(Dataset entries)
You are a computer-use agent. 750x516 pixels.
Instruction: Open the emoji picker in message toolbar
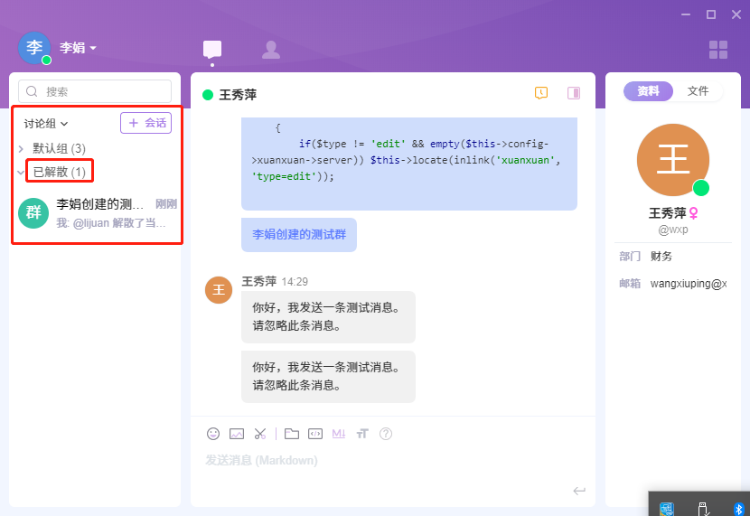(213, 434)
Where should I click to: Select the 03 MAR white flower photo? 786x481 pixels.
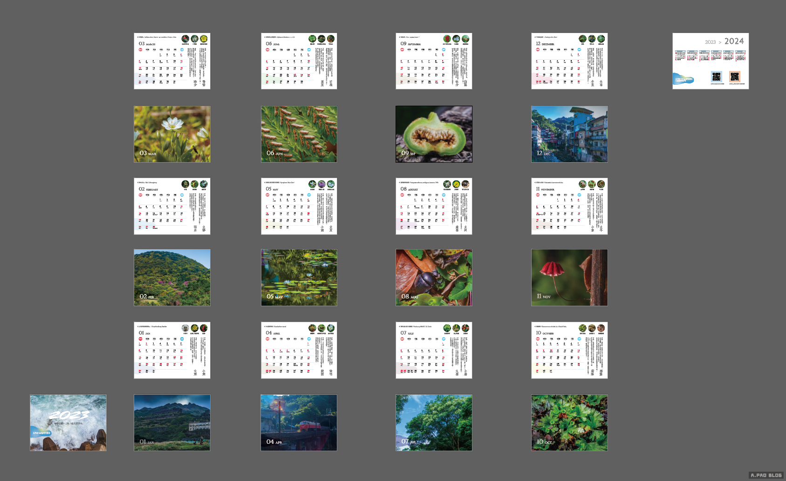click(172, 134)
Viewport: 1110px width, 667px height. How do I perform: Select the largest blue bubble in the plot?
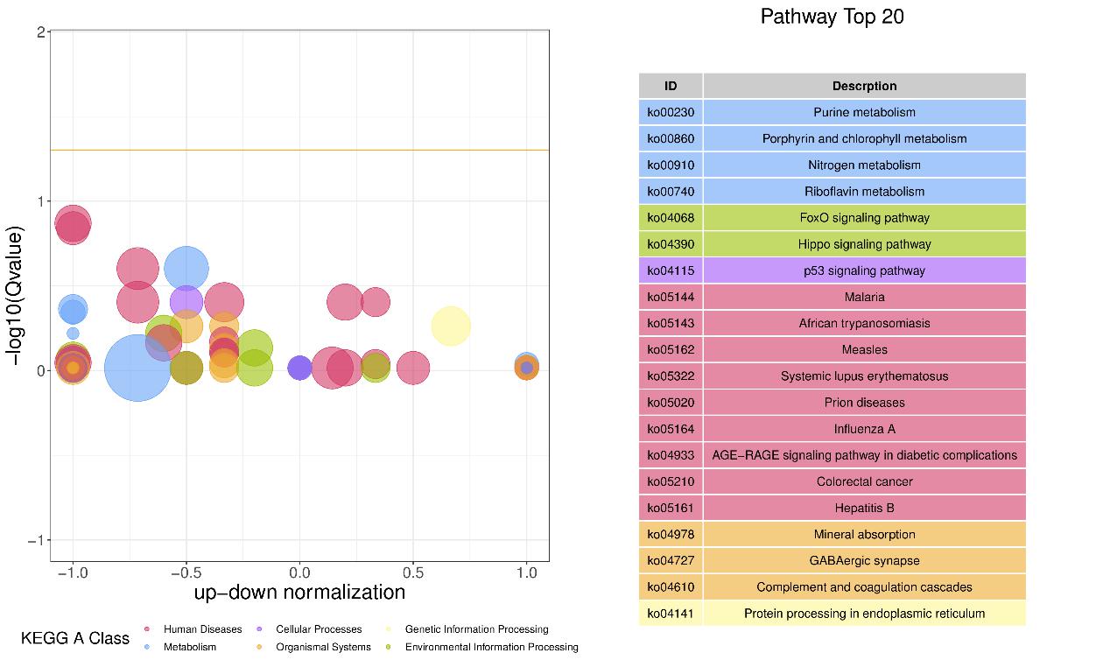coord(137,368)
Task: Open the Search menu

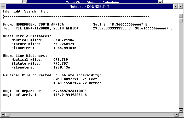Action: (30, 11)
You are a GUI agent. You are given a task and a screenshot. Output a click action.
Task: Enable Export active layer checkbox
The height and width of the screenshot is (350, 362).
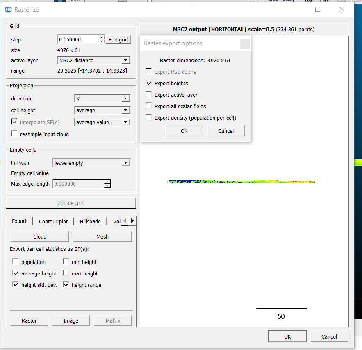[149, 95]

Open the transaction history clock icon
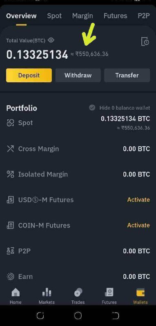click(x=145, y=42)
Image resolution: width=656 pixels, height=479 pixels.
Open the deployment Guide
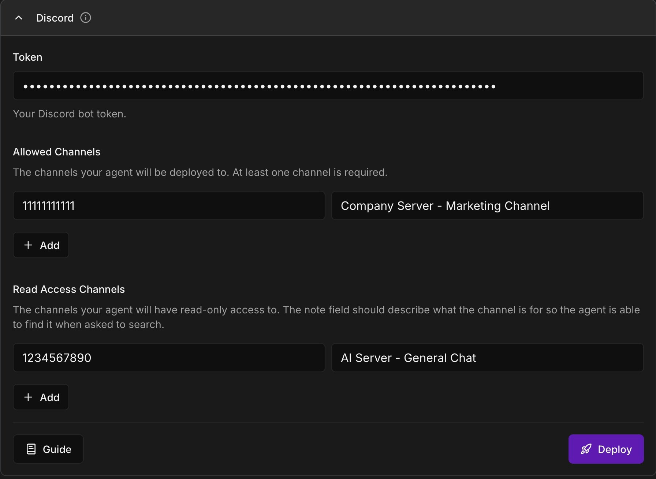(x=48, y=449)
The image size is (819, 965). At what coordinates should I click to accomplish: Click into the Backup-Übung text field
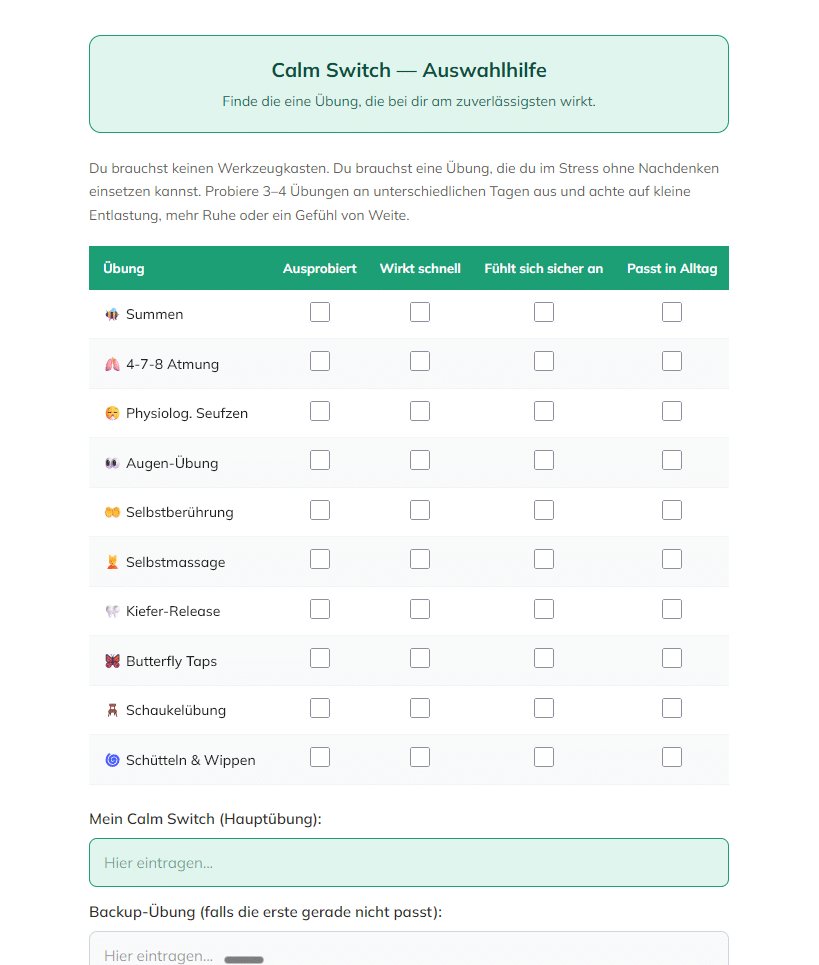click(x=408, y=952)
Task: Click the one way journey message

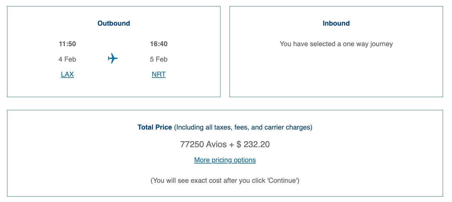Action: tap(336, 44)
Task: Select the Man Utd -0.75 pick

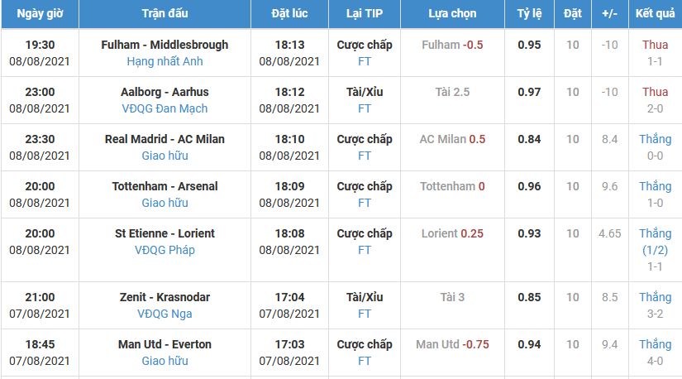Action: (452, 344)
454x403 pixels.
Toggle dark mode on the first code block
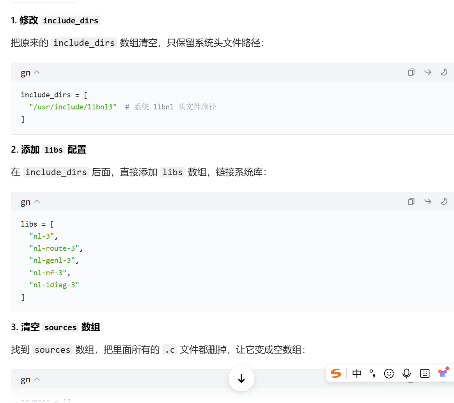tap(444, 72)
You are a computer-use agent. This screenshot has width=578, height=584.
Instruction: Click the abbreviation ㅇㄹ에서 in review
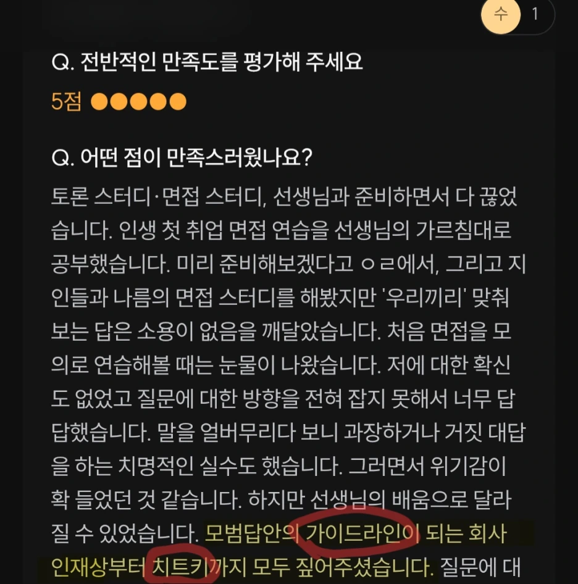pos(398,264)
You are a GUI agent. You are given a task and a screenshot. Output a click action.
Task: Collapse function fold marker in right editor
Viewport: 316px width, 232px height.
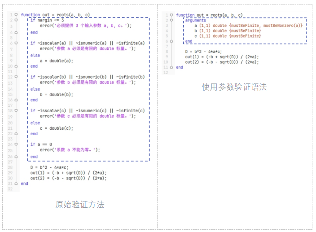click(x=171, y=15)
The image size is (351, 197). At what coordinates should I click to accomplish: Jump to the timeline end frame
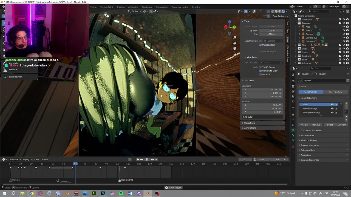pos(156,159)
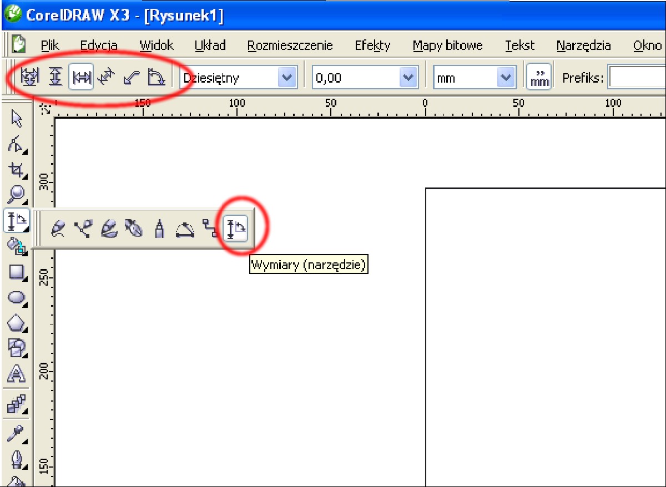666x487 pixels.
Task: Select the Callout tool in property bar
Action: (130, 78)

• **WHAT YOU WILL DO**
Print exactly the lines from the one containing "Instruction: Click the" through the last line of the records, both included, and leave out the pictures.

• **RESULT OF THIS EXERCISE**
Instruction: Click the abbreviation ㅇㄹ에서 in review
pos(398,264)
You are a GUI agent. You are given a task and a screenshot. Output a click action.
Task: Collapse function fold marker in right editor
Viewport: 316px width, 232px height.
click(x=171, y=15)
The image size is (351, 197). At what coordinates should I click to accomplish: Jump to the timeline end frame
pos(156,159)
666x487 pixels.
Task: Select the Callout tool in property bar
Action: (130, 78)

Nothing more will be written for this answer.